To determine the volume of the gas mixture, we can use the ideal gas law equation:
PV = nRT
Where: P = Pressure (in atm) V = Volume (in liters) n = Number of moles of gas R = Ideal gas constant (0.0821 L·atm/(mol·K)) T = Temperature (in Kelvin)
To calculate the number of moles of each gas, we'll use their respective molar masses:
Molar mass of O2 (oxygen gas) = 32 g/mol Molar mass of Cl2 (chlorine gas) = 70.91 g/mol
First, let's calculate the number of moles of O2: n(O2) = mass/molar mass = 7 g / 32 g/mol = 0.21875 mol (approximately)
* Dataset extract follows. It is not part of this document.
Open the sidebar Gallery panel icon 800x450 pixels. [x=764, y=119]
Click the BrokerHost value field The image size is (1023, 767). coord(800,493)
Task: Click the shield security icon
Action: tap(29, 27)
Next, let's calculate the number of moles of Cl2: n(Cl2) = mass/molar mass = 1.5 g / 70.91 g/mol = 0.02115 mol (approximately)
The total number of moles of gas (n) in the mixture is the sum of the moles of O2 and Cl2: n(total) = n(O2) + n(Cl2) = 0.21875 mol + 0.02115 mol = 0.2399 mol (approximately)
Now, let's convert the temperature from Celsius to Kelvin: T(K) = T(°C) + 273.15 = 22 + 273.15 = 295.15 K
Now we can substitute the known values into the ideal gas law equation to find the volume:
PV = nRT
V = (nRT)/P = (0.2399 mol * 0.0821 L·atm/(mol·K) * 295.15 K) / 482 atm ≈ 0.03806 L
To convert the volume to milliliters (ml), we multiply by 1000: V(ml) = 0.03806 L * 1000 ml/L ≈ 38.06 ml
Therefore, when 7g of O2 and 1.5g of Cl2 are mixed in a container with a pressure of 482 atm and at a temperature of 22⁰C, the volume of the gas mixture is approximately 38.06 ml.